Your goal =
Your output should be the line with "Task: Select 全部 category filter" followed by every remaining line of the entries, reproduced exactly.

(Entries taken from a collection)
◆ ◆ ◆
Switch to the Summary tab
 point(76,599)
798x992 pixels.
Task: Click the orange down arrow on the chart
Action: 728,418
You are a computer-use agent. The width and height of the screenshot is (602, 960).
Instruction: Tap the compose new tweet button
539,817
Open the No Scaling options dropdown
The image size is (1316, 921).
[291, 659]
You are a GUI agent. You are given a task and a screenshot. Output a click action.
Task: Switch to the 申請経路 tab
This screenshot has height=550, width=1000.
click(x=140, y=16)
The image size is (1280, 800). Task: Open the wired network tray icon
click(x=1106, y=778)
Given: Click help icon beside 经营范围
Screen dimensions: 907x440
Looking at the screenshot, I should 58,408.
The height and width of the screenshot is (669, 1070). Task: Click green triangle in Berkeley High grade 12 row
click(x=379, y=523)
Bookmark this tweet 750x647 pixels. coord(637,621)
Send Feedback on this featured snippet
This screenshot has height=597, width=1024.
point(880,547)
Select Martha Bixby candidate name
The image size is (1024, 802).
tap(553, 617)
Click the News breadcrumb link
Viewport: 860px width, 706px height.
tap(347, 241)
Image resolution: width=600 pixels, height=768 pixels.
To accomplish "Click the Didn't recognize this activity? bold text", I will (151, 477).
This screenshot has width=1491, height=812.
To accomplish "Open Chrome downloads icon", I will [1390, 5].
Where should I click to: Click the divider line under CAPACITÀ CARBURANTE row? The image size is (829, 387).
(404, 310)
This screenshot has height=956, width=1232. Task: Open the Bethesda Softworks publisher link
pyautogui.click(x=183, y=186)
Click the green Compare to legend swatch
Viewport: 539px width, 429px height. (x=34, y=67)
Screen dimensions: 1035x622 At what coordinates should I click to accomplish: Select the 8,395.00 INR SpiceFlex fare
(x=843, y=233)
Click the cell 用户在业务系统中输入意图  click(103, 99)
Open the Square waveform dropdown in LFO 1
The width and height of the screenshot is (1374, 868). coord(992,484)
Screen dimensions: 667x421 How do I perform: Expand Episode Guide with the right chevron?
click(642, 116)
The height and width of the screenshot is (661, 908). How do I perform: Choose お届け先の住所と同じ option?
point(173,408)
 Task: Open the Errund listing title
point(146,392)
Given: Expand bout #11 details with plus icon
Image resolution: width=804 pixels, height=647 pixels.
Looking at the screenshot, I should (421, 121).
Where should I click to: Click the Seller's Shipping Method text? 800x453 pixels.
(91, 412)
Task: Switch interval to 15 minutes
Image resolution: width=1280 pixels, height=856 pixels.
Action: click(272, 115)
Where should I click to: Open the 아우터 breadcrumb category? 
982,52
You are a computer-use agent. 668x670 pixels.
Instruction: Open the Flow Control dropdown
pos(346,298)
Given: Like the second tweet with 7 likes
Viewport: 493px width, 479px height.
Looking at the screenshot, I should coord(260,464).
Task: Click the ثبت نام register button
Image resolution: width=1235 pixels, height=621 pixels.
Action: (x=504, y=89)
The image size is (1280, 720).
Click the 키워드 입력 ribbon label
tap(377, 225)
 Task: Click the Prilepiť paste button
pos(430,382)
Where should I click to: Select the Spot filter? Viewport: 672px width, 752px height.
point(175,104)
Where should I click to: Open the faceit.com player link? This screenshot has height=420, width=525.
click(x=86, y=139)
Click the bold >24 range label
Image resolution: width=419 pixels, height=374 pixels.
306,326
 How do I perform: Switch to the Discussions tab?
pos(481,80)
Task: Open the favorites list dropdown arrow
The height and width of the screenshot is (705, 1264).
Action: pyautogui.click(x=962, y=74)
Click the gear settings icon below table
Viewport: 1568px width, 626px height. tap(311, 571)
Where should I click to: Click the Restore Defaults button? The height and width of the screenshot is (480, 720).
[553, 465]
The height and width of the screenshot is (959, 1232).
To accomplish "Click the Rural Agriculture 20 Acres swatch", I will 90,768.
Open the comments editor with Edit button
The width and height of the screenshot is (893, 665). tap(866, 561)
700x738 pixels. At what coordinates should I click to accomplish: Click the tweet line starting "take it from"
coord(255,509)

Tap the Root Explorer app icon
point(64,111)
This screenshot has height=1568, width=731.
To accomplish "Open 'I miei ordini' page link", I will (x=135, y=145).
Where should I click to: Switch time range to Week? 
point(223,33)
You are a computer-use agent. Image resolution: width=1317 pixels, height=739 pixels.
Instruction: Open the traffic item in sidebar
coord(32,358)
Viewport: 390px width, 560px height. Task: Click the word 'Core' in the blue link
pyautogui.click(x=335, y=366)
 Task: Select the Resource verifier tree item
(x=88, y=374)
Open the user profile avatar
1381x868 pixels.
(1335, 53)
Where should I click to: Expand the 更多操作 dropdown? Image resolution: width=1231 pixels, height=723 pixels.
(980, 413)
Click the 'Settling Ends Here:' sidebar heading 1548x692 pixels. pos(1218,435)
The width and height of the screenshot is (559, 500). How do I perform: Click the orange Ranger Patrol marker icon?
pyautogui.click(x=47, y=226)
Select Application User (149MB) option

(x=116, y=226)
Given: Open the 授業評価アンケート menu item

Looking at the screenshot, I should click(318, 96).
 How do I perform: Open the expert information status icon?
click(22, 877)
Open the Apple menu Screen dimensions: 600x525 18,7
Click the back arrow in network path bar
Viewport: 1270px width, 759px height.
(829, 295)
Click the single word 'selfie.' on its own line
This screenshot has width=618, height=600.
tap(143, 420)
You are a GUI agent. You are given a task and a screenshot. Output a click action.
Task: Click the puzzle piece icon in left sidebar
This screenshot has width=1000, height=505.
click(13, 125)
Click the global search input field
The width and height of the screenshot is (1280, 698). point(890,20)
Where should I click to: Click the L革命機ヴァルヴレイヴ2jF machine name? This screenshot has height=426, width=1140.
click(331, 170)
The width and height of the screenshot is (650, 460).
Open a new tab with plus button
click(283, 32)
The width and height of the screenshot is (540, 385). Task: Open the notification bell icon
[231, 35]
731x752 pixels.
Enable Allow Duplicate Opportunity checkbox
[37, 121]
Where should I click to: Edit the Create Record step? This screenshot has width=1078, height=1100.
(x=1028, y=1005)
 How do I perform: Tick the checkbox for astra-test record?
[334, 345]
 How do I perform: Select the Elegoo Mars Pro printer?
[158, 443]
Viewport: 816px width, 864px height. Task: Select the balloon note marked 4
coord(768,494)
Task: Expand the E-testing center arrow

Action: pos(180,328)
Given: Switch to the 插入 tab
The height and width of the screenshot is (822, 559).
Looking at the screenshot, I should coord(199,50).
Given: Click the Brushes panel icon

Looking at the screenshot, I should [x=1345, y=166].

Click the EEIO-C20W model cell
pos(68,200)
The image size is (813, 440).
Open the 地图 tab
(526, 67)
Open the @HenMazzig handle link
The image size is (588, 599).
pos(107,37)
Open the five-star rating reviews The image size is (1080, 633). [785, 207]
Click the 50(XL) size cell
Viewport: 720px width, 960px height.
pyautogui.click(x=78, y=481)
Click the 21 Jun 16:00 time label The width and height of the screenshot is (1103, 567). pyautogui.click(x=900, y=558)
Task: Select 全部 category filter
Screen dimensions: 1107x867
◆ ◆ ◆
Result of the exercise =
Task: Select 全部 category filter
Screen dimensions: 1107x867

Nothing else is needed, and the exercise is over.